The left-leaning magazine The Atlantic has documented how employees at The New York Times are not allowed to mention “Chick-fil-A” and are immediately scolded by management and fellow employees if they do.

Journalist Adam Rubenstein revealed this fact in his piece “I Was a Heretic at The New York Times” which explained how, as a conservative writer hired by the Times in 2019 to bring political balance to the Gray Lady’s editorial line-up, he was regularly attacked by colleagues there for having the very views for which he was hired.

Rubenstein opens his revealing piece with this story,

On one of my first days at The New York Times, I went to an orientation with more than a dozen other new hires. We had to do an icebreaker: Pick a Starburst out of a jar and then answer a question. My Starburst was pink, I believe, and so I had to answer the pink prompt, which had me respond with my favorite sandwich. … So I blurted out, “The spicy chicken sandwich from Chick-fil-A,” and considered the ice broken.

But the ice was anything but broken. An immediate chill fell upon the room of new hires. Rubenstein continues,

The HR representative leading the orientation chided me: “We don’t do that here. They hate gay people.” People started snapping their fingers in acclamation.

And this, at the supposed “paper of record.”

The poor man was asked to name his favorite sandwich in a welcoming exercise by his new employer and was publicly corrected on his choice by an official HR representative. His fellow woke employees joined in, making sure he felt appropriately scorned. Yes, just one more example of how the New Left has become the Old Fundamentalists.

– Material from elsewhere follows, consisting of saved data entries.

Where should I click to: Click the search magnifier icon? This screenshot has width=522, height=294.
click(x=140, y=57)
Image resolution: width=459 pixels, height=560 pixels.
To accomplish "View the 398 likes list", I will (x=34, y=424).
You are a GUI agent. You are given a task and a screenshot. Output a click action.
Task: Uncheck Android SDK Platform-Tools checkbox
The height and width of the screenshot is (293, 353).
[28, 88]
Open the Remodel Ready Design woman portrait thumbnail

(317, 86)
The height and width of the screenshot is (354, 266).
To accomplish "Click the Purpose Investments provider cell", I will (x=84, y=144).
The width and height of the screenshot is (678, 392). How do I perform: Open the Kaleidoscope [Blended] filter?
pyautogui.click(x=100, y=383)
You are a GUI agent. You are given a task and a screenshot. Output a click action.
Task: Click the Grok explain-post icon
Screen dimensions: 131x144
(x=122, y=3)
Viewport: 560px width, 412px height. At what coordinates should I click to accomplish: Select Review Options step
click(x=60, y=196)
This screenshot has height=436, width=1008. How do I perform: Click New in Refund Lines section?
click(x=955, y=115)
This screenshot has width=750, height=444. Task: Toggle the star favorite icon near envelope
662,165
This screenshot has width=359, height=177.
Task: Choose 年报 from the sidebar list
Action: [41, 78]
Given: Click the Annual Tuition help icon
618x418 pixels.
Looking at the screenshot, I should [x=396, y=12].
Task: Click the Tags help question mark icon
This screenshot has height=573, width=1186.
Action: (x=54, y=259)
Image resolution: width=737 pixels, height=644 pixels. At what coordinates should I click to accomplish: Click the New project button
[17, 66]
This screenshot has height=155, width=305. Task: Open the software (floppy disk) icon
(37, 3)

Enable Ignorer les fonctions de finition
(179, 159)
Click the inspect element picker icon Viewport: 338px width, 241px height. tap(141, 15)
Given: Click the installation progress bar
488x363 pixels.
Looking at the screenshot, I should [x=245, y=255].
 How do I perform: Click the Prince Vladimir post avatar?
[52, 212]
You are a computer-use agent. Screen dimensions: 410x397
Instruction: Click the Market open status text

When this story got out and some pundits started using it as an example of how truly intolerant the New Left has become, those same liberals tried to deny anything so reactionary could ever happen in their midst. Creative 1619 Project “historian” and NYT darling Nikole Hannah-Jones declared Rubenstein a liar saying the incident “never happened,

 

But it very much did happen.

Investigative journalist Jesse Singal checked with editors at The Atlantic on Hannah-Jones’ unsubstantiated claim and they explained “the entire piece was fact-checked, as is our standard policy” and the details of the sandwich story “were confirmed by New York Times employees who had contemporaneous knowledge of the incident in question.” Singal shares their official response to him here,

Even Jonathan Chait, political columnist for New York magazine, published a piece there entitled “The ‘Fake’ New York Times Chicken-Sandwich Story Turns Out to Be Quite Real,” and warns his readers it’s time to “stop listening to bad-faith media critics.”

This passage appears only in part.